TASK:
Go through the records below and copy out every line holding "screenshot".

STUDY MATERIAL:
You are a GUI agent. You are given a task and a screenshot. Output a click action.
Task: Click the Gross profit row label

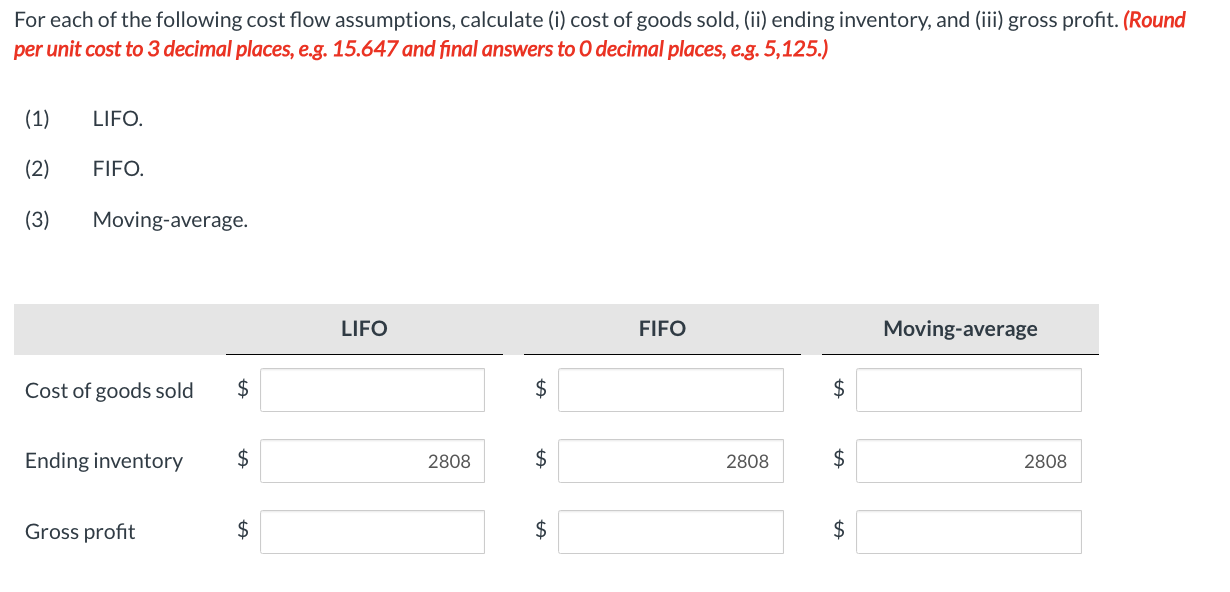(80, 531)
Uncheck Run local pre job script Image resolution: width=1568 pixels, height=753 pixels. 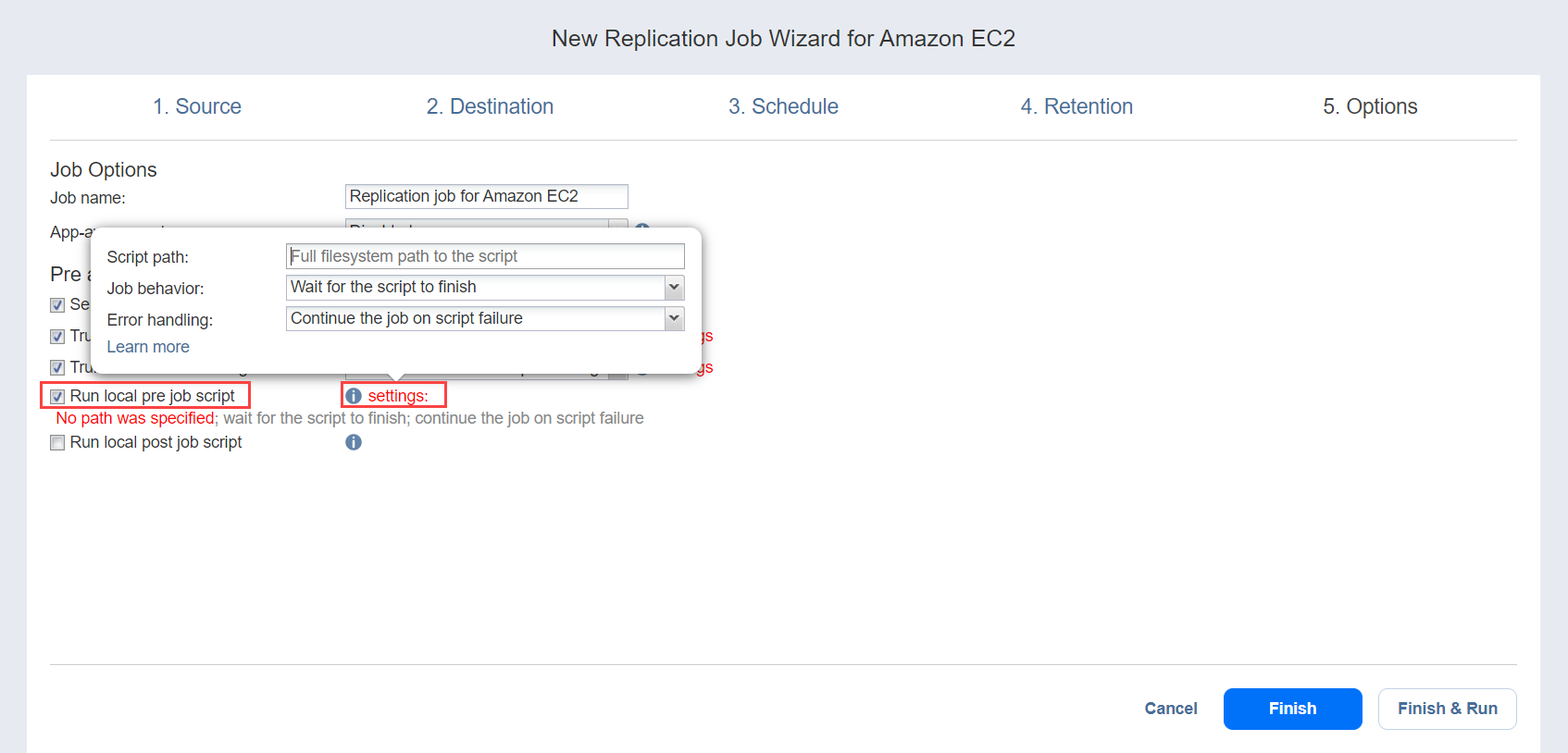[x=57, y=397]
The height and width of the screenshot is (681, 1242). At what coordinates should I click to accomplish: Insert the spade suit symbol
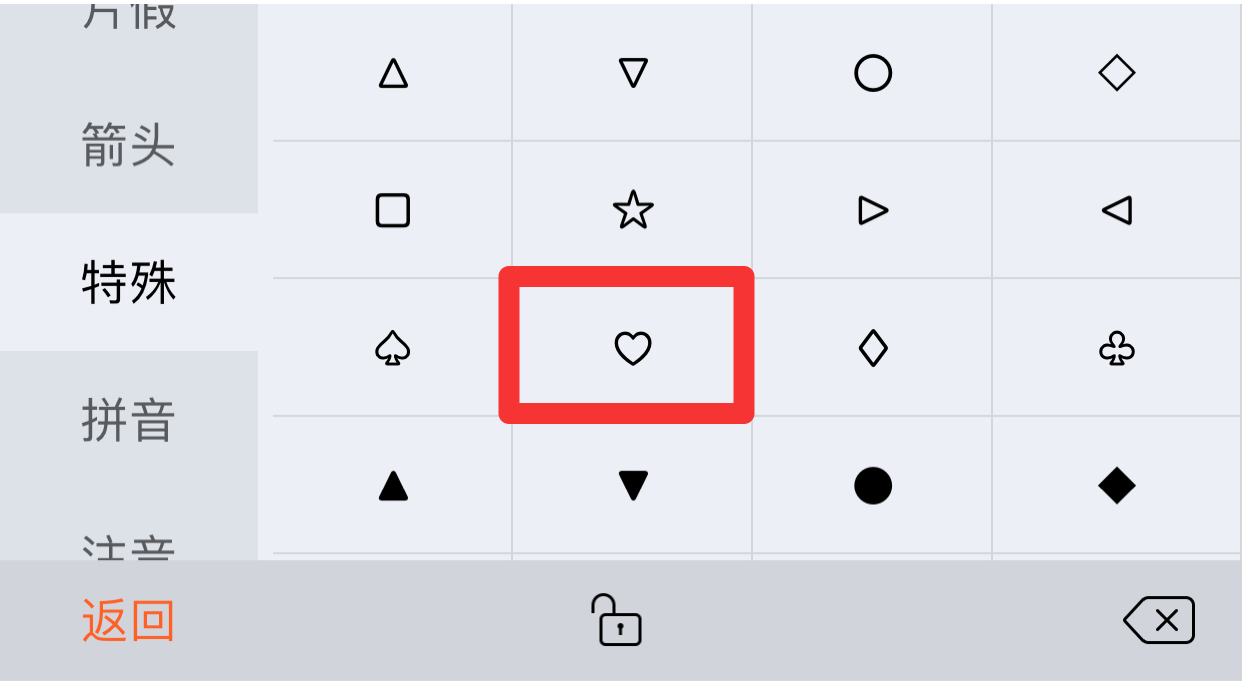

--

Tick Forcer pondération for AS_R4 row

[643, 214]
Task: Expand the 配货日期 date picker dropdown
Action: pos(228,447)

TASK SOLUTION:
You are a GUI agent. You are given a task and a screenshot. Output a click action.
The height and width of the screenshot is (681, 1242). At what coordinates should I click to accomplish: Insert the spade suit symbol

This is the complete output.